• [Task directions]
Search the entries below for the word "agent" and copy each line that has it.

• [Dataset records]
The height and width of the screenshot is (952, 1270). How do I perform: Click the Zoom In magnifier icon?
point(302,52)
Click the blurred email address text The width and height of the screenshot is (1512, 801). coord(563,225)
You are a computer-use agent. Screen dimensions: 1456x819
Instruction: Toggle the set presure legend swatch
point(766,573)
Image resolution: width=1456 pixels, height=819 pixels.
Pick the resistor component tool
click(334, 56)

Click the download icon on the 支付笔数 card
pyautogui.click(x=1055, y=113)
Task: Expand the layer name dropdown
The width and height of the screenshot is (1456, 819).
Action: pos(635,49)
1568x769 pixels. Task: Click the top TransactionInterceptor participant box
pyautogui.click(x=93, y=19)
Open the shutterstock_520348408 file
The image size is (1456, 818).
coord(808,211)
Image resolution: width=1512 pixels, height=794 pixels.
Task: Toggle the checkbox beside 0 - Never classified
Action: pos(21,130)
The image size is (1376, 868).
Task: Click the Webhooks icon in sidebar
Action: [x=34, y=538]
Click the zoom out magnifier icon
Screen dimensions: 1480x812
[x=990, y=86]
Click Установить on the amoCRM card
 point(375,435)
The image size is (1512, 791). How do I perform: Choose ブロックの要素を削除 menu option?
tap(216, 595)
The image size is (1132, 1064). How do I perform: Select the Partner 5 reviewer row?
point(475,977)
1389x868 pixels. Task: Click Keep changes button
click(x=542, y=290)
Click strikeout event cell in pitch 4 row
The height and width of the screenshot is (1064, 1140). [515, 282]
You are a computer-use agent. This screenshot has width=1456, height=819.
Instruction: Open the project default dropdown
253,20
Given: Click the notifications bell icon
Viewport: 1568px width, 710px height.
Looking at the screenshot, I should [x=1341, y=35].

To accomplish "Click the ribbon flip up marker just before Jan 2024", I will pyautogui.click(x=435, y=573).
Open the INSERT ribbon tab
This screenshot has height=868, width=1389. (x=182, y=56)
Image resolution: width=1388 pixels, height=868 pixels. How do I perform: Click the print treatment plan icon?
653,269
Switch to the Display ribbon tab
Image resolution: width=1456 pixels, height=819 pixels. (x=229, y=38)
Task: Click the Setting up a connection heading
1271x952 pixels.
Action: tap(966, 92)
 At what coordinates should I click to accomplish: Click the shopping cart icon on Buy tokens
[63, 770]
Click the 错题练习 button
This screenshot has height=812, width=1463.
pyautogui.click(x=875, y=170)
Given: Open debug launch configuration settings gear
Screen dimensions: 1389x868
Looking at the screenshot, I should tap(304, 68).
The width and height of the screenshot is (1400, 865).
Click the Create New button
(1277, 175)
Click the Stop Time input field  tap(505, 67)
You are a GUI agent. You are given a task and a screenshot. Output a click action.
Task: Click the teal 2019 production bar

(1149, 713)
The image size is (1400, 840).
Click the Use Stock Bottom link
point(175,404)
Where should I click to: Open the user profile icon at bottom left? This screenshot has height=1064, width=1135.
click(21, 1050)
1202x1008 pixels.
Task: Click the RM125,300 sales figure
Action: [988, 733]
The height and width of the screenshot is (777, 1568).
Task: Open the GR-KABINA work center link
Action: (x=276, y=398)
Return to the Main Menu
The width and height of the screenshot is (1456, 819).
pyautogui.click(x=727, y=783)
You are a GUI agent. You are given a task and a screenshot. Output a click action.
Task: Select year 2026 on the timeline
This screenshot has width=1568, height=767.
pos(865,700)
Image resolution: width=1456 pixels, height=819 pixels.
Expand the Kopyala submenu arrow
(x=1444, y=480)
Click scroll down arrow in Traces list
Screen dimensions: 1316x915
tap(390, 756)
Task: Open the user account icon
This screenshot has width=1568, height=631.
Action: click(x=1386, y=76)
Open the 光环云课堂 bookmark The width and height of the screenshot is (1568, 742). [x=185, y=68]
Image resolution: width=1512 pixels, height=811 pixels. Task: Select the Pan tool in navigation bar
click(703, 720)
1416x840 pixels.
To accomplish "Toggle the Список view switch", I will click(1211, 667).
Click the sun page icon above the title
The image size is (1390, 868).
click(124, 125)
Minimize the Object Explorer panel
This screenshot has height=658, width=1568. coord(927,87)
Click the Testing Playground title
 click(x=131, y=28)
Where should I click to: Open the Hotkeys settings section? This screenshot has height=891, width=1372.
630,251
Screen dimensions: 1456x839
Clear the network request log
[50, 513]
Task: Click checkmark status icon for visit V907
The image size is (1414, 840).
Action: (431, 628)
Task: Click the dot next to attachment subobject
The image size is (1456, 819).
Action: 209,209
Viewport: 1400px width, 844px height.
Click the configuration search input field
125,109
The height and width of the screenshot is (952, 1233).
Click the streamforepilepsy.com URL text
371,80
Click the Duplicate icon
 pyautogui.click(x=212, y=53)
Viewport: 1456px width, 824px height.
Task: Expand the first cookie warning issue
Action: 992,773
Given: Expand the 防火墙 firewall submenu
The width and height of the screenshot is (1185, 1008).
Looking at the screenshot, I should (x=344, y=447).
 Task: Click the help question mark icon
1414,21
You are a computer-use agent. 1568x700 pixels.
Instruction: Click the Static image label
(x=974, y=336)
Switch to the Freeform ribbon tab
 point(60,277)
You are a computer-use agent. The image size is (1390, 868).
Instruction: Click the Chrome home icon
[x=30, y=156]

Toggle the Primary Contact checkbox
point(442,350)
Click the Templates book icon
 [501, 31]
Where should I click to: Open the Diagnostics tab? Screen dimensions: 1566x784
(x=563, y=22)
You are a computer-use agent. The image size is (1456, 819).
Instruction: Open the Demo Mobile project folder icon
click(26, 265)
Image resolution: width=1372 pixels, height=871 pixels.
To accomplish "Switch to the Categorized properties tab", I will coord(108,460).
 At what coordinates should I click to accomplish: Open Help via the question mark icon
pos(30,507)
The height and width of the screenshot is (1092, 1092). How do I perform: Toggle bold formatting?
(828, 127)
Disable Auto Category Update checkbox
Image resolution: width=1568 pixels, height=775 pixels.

• [Exercise solution]
You are a computer-use agent. Screen dimensions: 1456x819
You are a computer-use agent. This screenshot has width=1456, height=819.
You are a GUI agent. You are given a task and a screenshot. Output a click action.
You are a GUI agent. You are given a task and a screenshot. Output a click action.
You are a computer-use agent. 1568x700 pixels.
You are a computer-use agent. The image size is (1390, 868).
You are a computer-use agent. The image size is (1456, 819).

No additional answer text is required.